If it turns out the Ag is in Cl form, could this problem still be created by precipitation for Au or would the Ag fall down in pure metal form then?


----------



## Notorious (Jul 6, 2011)

Cooling down AR before filtration:
I haven't tried this, i could add ice to it before filtration, this shouldn't be much of a problem. I will tried it next time. Thanks!

Analytic method:
I always send my 9999 test samples to 3 recognized laboratory's. One to the official one of my country, one to Chimet (Italy) & a firm located in the Netherlands. They all use cupellation and ICP spectrometer. The results differ, but rarely one come's out 9999, Ag is always the main impurity.

Warm<->Cold:
So strange you guys speak of precipitating in cold AR since according to my tests, it should be at least 50°C before precipitation occurs with Na2S2O5.
I use BASF food grade minimum 99.9% pure fine powder, i guess that one should be good enough.
I will test this again... So very strange, can't really wrap my head around it.





goldsilverpro said:


> In either case, the solution must be filtered to remove the silver chloride that precipitates, before precipitating the gold. In your procedure, this would be between steps 7 and 8. I see no filtration step at that point.


This is described in step 6: "After 3 to 4 hours when reaction is finished pull all the AR with a vacuum through a double filter cloth."



goldsilverpro said:


> No matter what you do, producing 999.9 Fine gold with this method is pretty much a dream (occasionally, you might get lucky, though). However, with care, you can consistently produce 999.5 Fine or better.


I have read this over and over again. But, if you boil the Au in solvents afterwards, isn't this a viable method to produce 9999 with certainty?


----------



## goldsilverpro (Jul 6, 2011)

> So strange you guys speak of precipitating in cold AR since according to my tests, it should be at least 50°C before precipitation occurs with Na2S2O5.



I said nothing about precipitating the gold from a cold solution. I was talking about chilling to precipitate out the silver chloride. Also, I most always precipitated the gold at room temperature. Always worked for me. However, my solutions contained little or no excess free nitric acid. I controlled this by only using enough nitric to dissolve the gold.


----------



## Notorious (Jul 6, 2011)

goldsilverpro said:


> I said nothing about precipitating the gold from a cold solution. I was talking about chilling to precipitate out the silver chloride. Also, I most always precipitated the gold at room temperature. Always worked for me.

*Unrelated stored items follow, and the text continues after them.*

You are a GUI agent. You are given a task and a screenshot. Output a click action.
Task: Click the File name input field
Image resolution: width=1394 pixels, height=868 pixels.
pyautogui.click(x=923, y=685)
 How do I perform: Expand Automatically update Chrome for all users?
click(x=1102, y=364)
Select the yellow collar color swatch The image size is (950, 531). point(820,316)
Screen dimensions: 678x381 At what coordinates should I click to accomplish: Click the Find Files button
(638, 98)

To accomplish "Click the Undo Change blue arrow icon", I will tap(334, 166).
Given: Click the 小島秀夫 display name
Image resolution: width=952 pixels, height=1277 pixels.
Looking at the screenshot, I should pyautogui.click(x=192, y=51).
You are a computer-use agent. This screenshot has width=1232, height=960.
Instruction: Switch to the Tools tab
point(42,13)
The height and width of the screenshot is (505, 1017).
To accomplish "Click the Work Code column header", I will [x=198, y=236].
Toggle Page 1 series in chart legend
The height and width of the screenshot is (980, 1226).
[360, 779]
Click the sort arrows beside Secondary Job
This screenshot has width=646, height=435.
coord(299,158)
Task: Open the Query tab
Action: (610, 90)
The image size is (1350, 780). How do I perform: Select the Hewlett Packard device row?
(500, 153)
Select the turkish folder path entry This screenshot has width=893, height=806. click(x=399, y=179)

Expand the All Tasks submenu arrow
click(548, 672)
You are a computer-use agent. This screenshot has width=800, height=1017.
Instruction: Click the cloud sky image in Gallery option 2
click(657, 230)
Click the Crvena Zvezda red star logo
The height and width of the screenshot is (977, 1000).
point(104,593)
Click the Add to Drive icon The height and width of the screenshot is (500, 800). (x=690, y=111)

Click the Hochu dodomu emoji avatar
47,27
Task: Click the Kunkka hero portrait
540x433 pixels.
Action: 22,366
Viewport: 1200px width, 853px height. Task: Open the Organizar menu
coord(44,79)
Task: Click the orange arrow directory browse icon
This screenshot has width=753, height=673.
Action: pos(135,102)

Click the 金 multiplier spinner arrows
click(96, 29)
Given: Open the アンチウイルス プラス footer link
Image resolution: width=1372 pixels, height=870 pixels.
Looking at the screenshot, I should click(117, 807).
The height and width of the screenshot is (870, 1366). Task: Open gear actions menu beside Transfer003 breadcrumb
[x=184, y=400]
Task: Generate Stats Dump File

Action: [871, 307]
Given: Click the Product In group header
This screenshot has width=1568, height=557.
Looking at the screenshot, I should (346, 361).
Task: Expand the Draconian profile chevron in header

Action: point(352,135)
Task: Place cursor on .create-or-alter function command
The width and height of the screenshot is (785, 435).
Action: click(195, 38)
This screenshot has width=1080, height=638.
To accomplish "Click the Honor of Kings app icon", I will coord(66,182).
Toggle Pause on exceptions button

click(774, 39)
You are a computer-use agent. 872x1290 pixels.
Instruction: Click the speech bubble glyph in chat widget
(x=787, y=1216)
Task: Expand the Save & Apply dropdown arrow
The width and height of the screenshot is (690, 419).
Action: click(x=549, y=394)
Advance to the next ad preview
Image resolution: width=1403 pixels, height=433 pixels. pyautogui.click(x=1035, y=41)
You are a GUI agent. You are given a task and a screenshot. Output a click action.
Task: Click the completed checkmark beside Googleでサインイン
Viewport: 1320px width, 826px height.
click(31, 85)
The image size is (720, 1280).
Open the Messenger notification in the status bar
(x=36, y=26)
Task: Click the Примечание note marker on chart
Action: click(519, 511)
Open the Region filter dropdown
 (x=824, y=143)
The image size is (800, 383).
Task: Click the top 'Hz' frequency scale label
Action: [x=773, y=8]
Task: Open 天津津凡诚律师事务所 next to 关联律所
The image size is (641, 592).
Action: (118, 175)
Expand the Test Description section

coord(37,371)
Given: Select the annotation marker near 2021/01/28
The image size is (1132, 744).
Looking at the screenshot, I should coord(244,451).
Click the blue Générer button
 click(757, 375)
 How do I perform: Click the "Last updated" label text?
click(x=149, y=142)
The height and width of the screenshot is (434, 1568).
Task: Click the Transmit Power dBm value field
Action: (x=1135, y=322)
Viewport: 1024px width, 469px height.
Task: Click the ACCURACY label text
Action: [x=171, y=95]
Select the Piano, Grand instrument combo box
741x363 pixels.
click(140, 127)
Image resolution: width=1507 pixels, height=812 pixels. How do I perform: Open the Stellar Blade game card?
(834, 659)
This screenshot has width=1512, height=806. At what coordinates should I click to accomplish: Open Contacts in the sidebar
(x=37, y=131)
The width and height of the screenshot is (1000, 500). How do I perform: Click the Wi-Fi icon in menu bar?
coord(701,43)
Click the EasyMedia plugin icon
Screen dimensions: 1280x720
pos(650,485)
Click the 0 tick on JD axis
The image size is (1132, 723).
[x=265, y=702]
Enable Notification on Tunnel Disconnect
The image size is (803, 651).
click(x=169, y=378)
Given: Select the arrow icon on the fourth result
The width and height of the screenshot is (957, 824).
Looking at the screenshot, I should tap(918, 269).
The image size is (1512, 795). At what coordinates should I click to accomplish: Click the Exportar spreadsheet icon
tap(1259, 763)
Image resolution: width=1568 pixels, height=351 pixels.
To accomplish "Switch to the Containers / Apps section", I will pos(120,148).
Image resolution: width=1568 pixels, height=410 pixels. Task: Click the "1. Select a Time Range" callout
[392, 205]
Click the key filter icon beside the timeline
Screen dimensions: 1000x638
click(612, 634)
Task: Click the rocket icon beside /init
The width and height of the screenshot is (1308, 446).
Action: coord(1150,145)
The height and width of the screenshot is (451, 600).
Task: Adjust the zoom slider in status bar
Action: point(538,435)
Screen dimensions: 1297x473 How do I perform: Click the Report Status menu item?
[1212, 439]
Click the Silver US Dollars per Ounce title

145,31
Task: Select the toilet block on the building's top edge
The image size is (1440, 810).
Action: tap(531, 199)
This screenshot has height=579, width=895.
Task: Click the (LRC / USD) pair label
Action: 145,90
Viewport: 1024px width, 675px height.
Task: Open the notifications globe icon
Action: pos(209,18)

Sorry for the misinterpretation.



goldsilverpro said:


> However, my solutions contained little or no excess free nitric acid. I controlled this by only using enough nitric to dissolve the gold.


How do you handle this? By, when no more reaction is occurring, visually checking and adding more if needed?


----------



## Notorious (Jul 6, 2011)

Na2S2O5:

I was looking over the wikipedia page:



wikipedia said:


> > Sodium metabisulfite releases sulfur dioxide in contact with strong acids:
> >
> > Na2S2O5 + 2 HCl → 2 NaCl + H2O + 2 SO2
> >
> > ...



Anyone any idea what would be the theoretical minimum temperature required?
And what would be the main difference in result/effect between the NaCl & Na2O?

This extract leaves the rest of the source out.